June 17, 2008 11:07:51 pm
While the transport infrastructure in the growing Indian cities is already crumbling, it may get even worse with the one-lakh Tata Nano. The rolling out of the world’s cheapest car in October this year will bring car ownership within the reach of more Indians than ever before, and is likely to take traffic volumes to unprecedented levels.
Incapable of supporting such a high level of car use, cities will witness congestion and delays, with lack of parking spaces further eating into the available road space. The already dramatic rise in car ownership and use, as a result of overcrowding and lack of reliability of public transport, has led to the cities reaching saturation point, note the findings of recently-released report Integrated City Making by London School of Economics and Political Science (LSE)-based think tank, Urban Age. A joint venture of LSE and Deutsche Bank’s Alfred Herrhausen Society, Urban Age undertook a research programme in four Indian cities to understand how these cities have responded to the challenges of growth, vis-a-vis the approaches adopted in London, New York, Berlin and Johannesburg.
Furthermore, a disconnect between the country’s urban planners and transport engineers has led to a complete transport collapse in four major metros of the country — Delhi, Mumbai, Kolkata and Bangalore.
In Delhi, 13 people die on the road every day.
In Mumbai, more than 75 per cent car owners do not drive the car themselves.
In Bangalore, the average time taken by an IT professional to reach work is 2.5 hours.
The number of vehicles on Mumbai’s roads multiplied 33 times in 50 years, while the road network length only doubled.

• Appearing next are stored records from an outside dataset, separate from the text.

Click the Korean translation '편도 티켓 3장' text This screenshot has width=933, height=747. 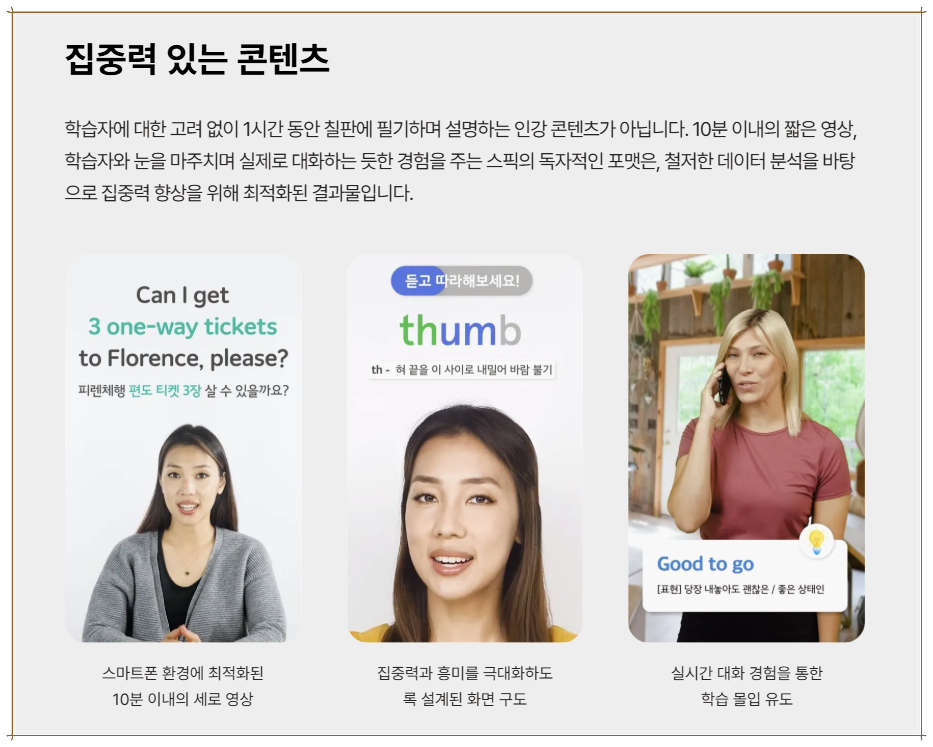point(165,391)
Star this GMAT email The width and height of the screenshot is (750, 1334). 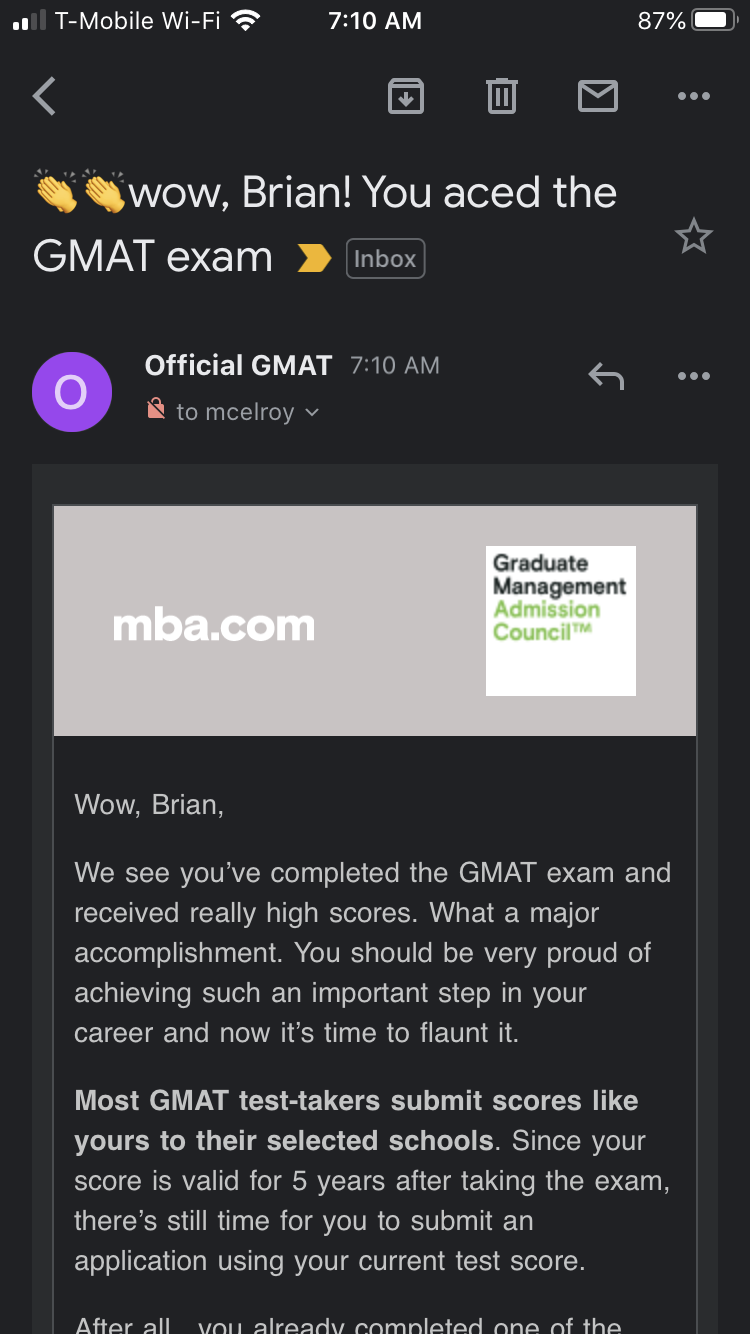pos(693,238)
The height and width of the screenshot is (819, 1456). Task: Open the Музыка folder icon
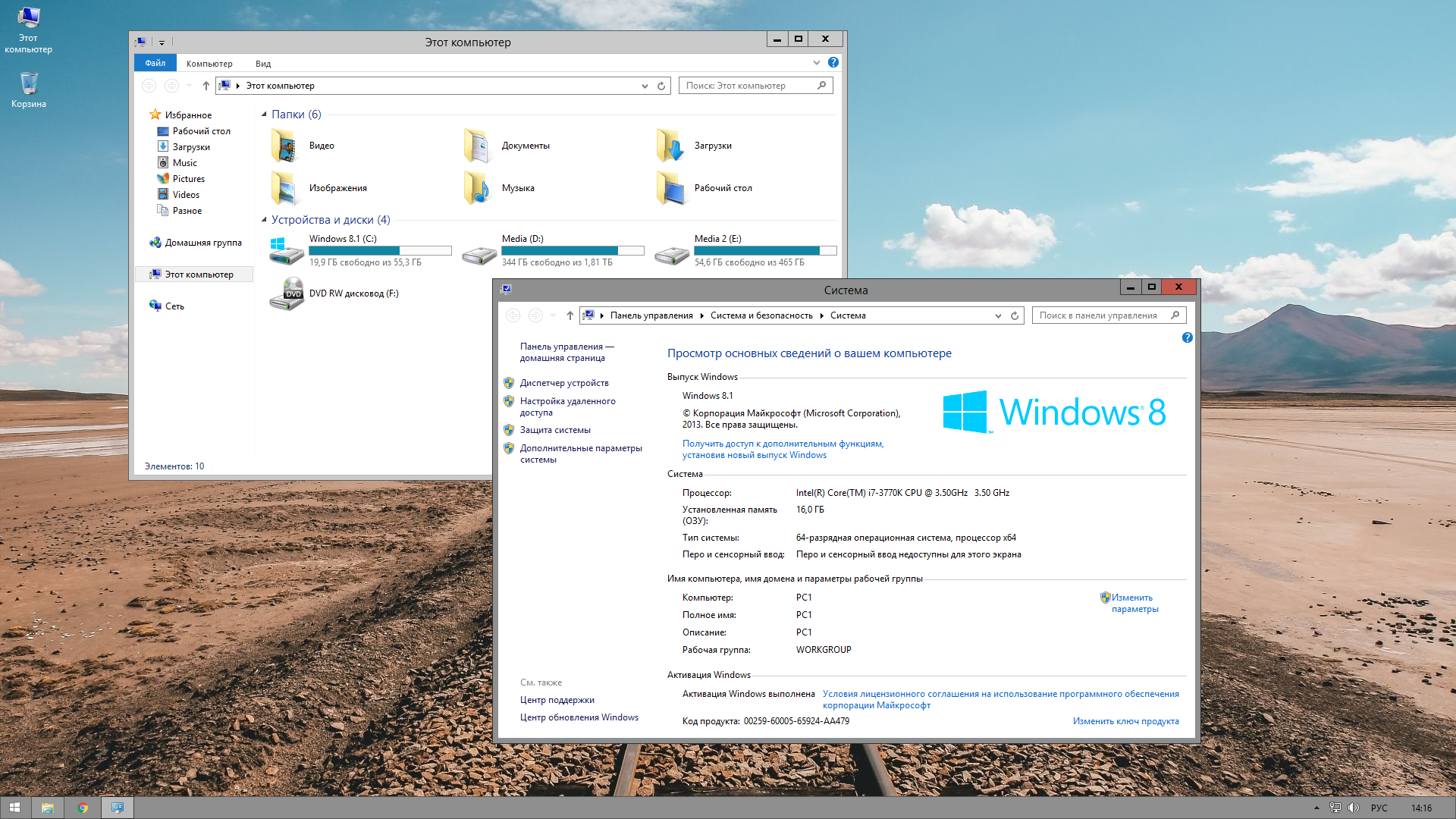(477, 188)
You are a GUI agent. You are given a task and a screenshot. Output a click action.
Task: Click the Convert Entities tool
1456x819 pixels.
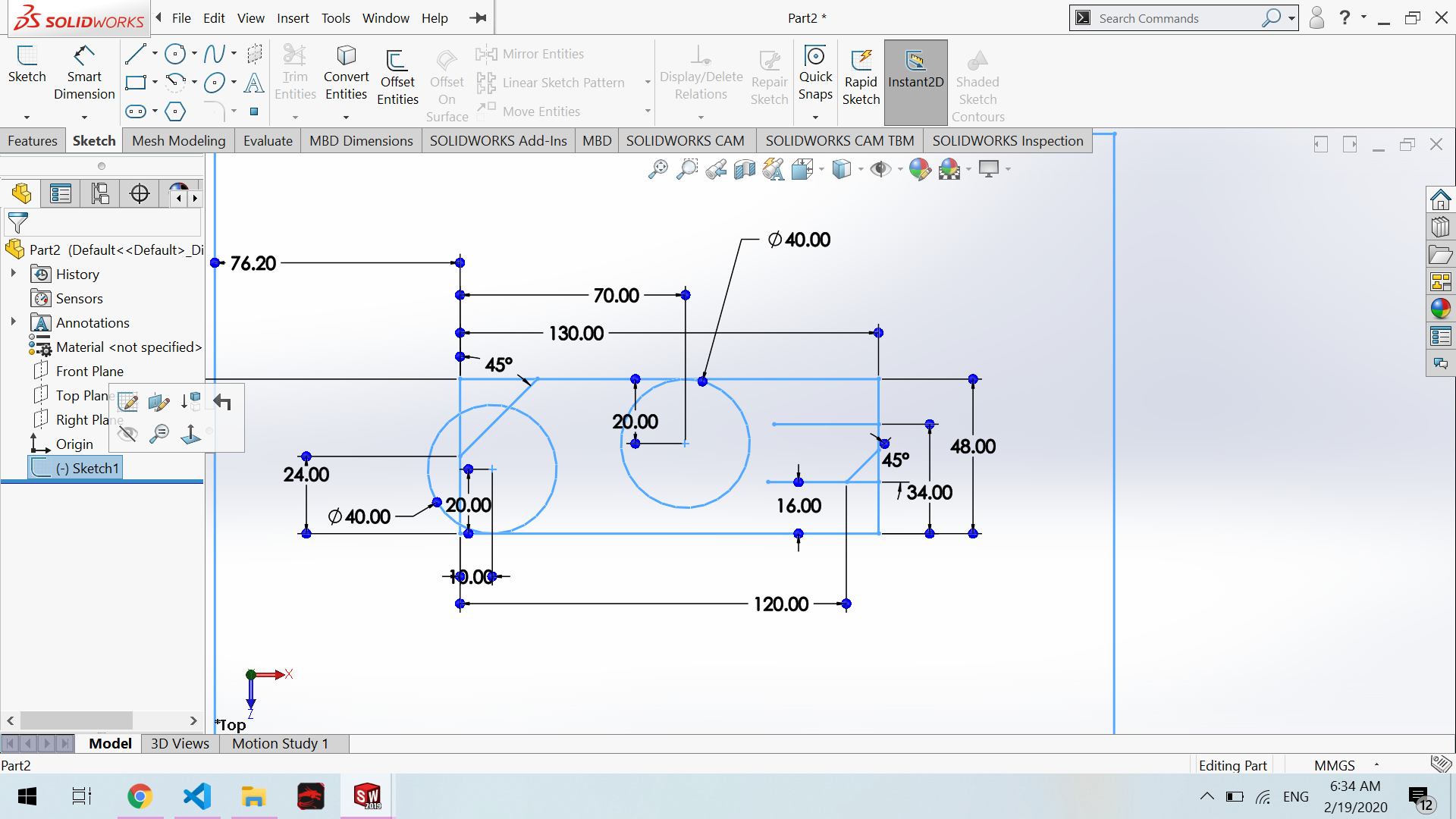(346, 74)
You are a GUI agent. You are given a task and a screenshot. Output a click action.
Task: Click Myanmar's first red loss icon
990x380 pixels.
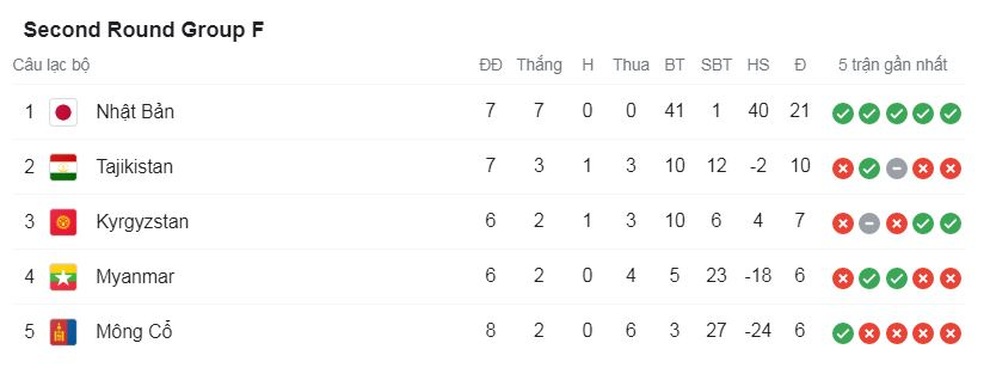[x=843, y=278]
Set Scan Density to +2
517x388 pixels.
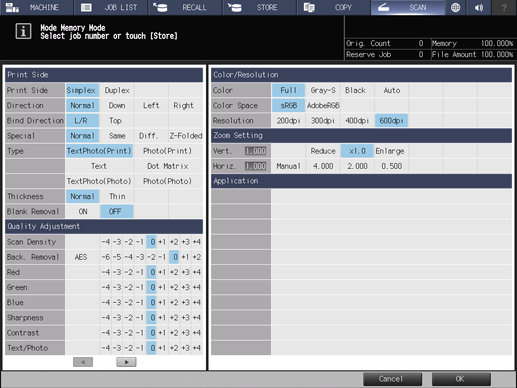pyautogui.click(x=174, y=242)
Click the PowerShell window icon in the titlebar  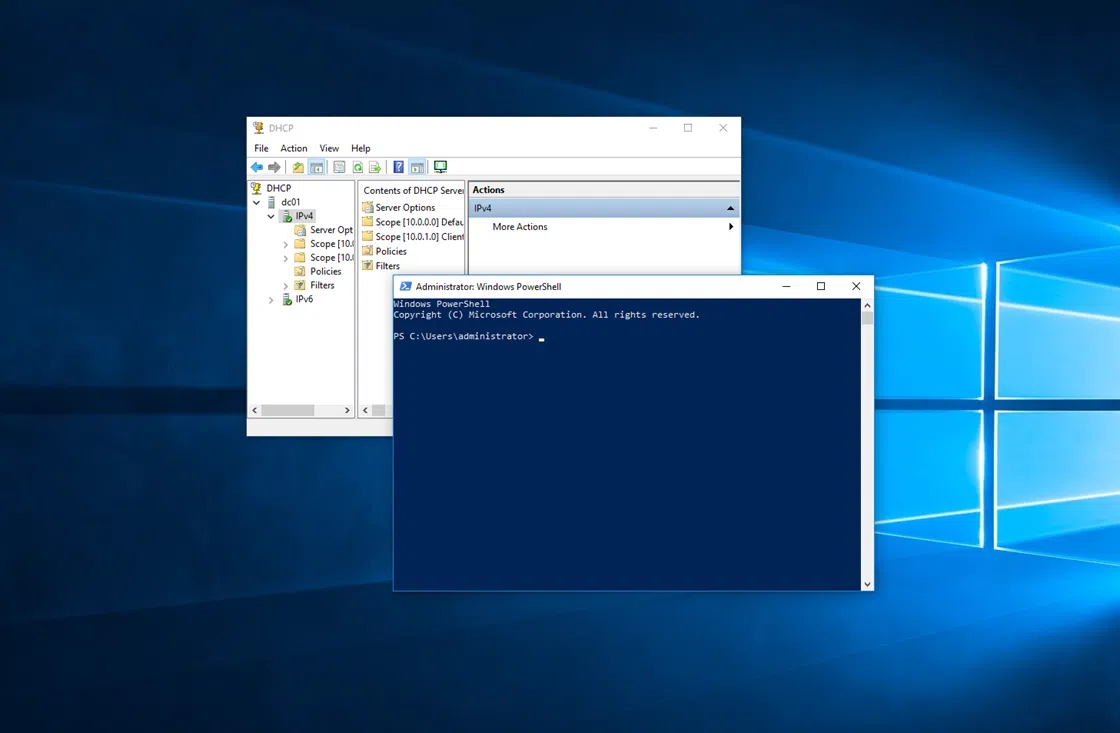coord(404,286)
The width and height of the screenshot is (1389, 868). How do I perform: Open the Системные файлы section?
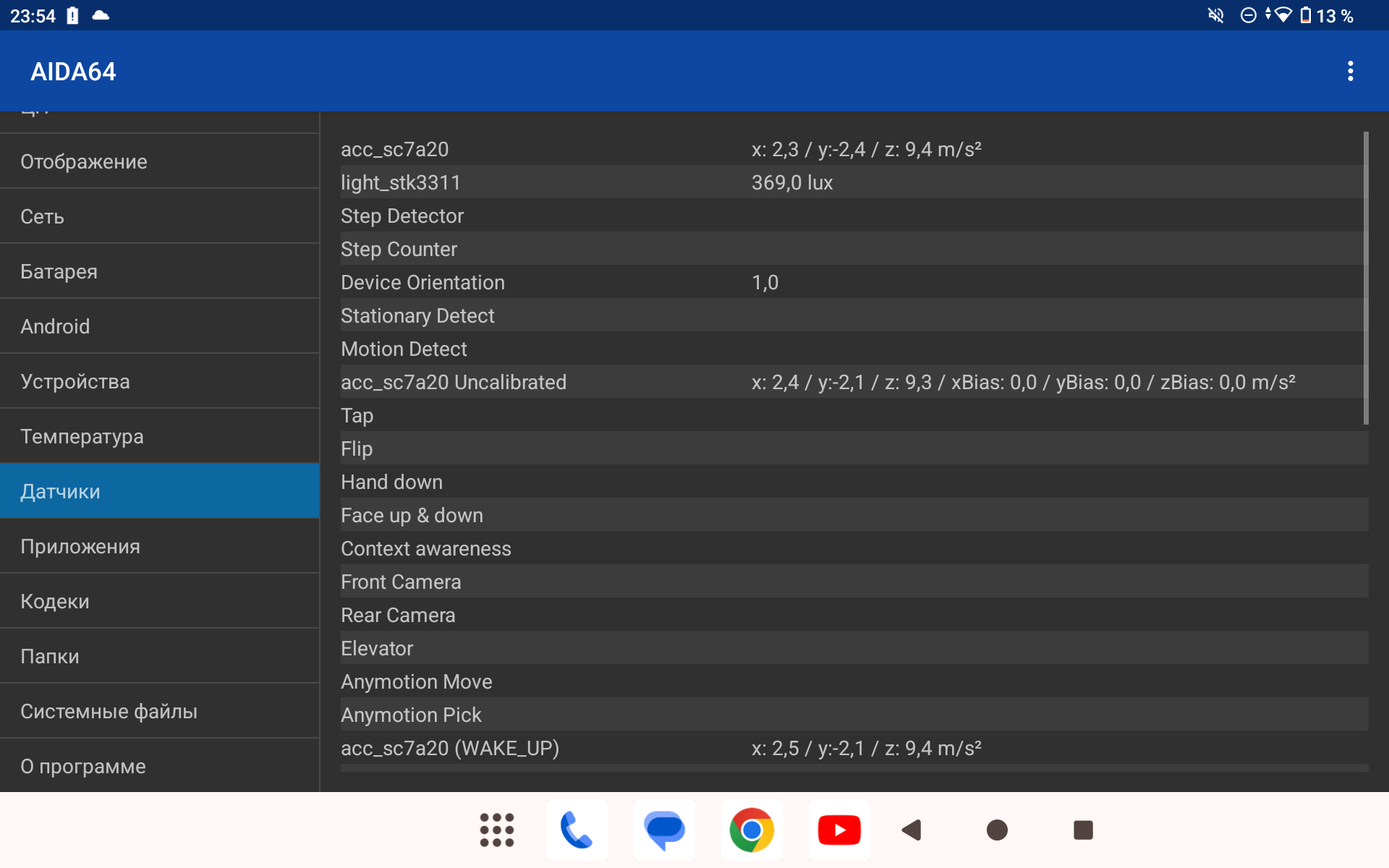(159, 711)
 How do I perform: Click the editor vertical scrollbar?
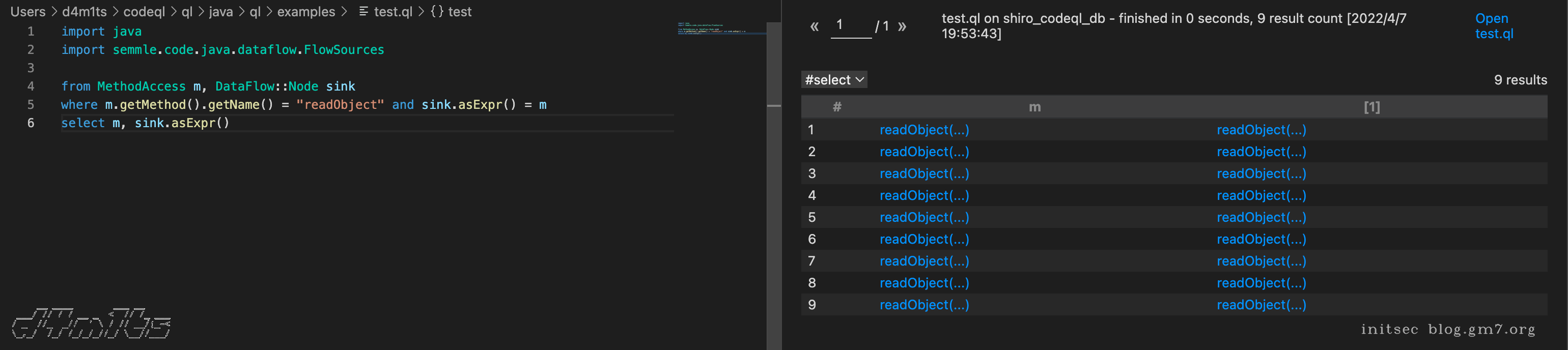pyautogui.click(x=774, y=183)
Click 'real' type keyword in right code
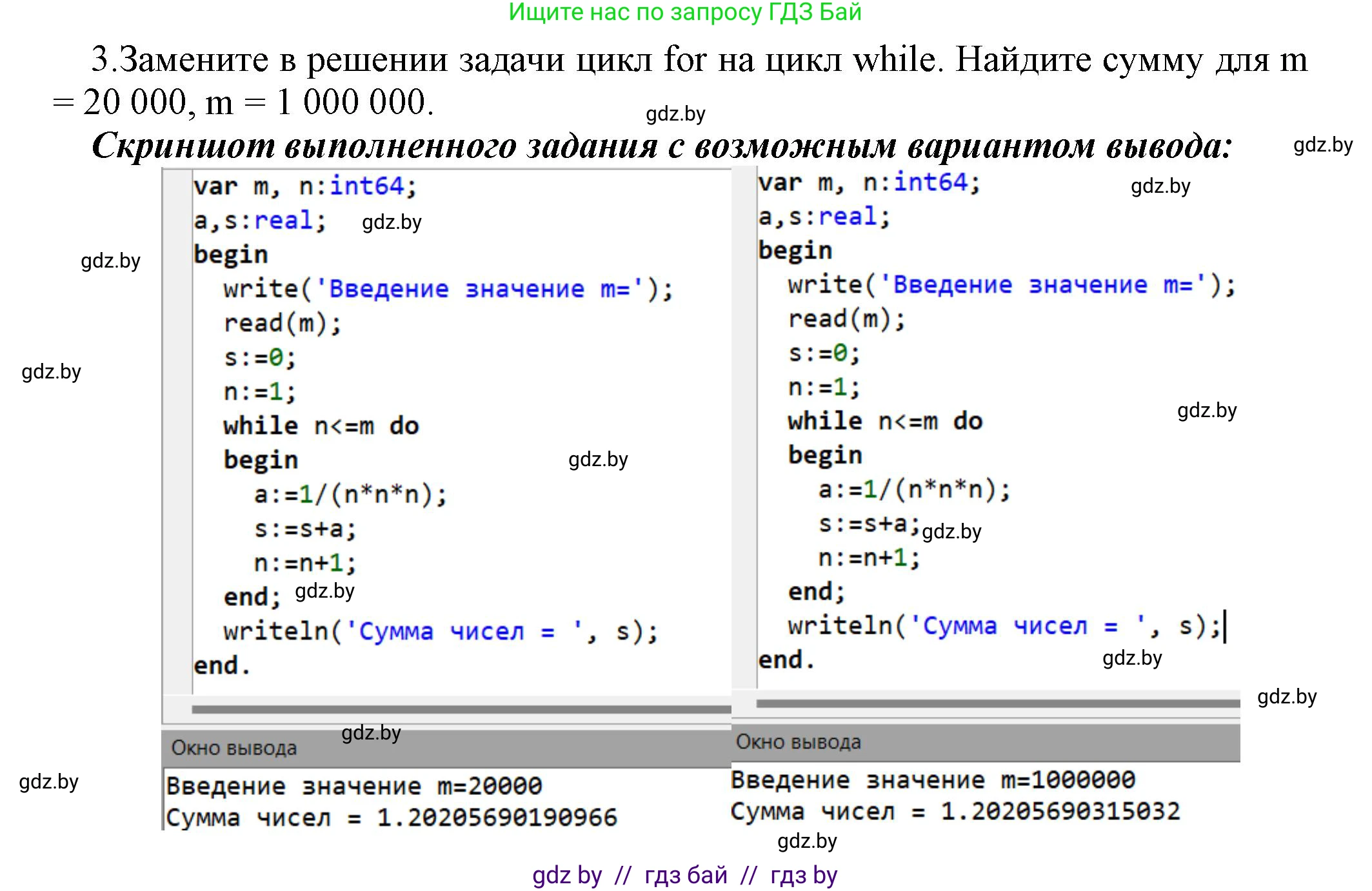 [848, 217]
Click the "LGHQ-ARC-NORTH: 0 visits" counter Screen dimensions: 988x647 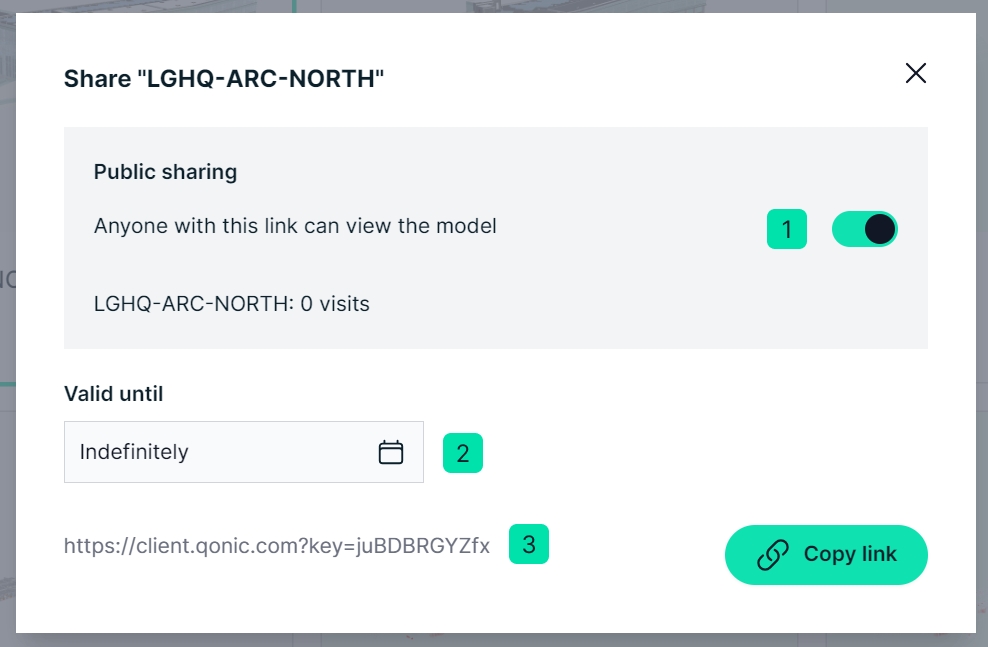(231, 303)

If the above statistics are any indication of the way urban transport and space are being planned in the country, a sure shot recipe for disaster is surely on hand. Speaking to The Indian Express, Urban Age associate, executive director Philipp Rode said cities like Delhi and Mumbai had saturated completely, signalling a breakdown of the planning process. “Take the case of Delhi. The Delhi Master Plan tries to fix many details on a city level, instead of having a strategic plan defining the density and work corridors, similar to the concept of Boroughs in London.”
In the same vein, the capital’s experiment with the Metro rail system, with an investment of Rs 10,000 crore, finds disfavour. “Was it the most effective way? The subsidy per commuter is enormous. If equal money had been put into Bus Rapid Transport, you would have covered the entire city with buses shuttling between Delhi and Gurgaon every 10 minutes,” he added.
The report suggests formation of a single urban development department. To avoid bias towards a particular transportation system, it suggests formation of Multi-modal Transport Agency. The study looks at issues of governance and problems of planning — spatial planning and transport in detail. However, it refrains from suggesting a model of transport or urban planning that can be applied in India.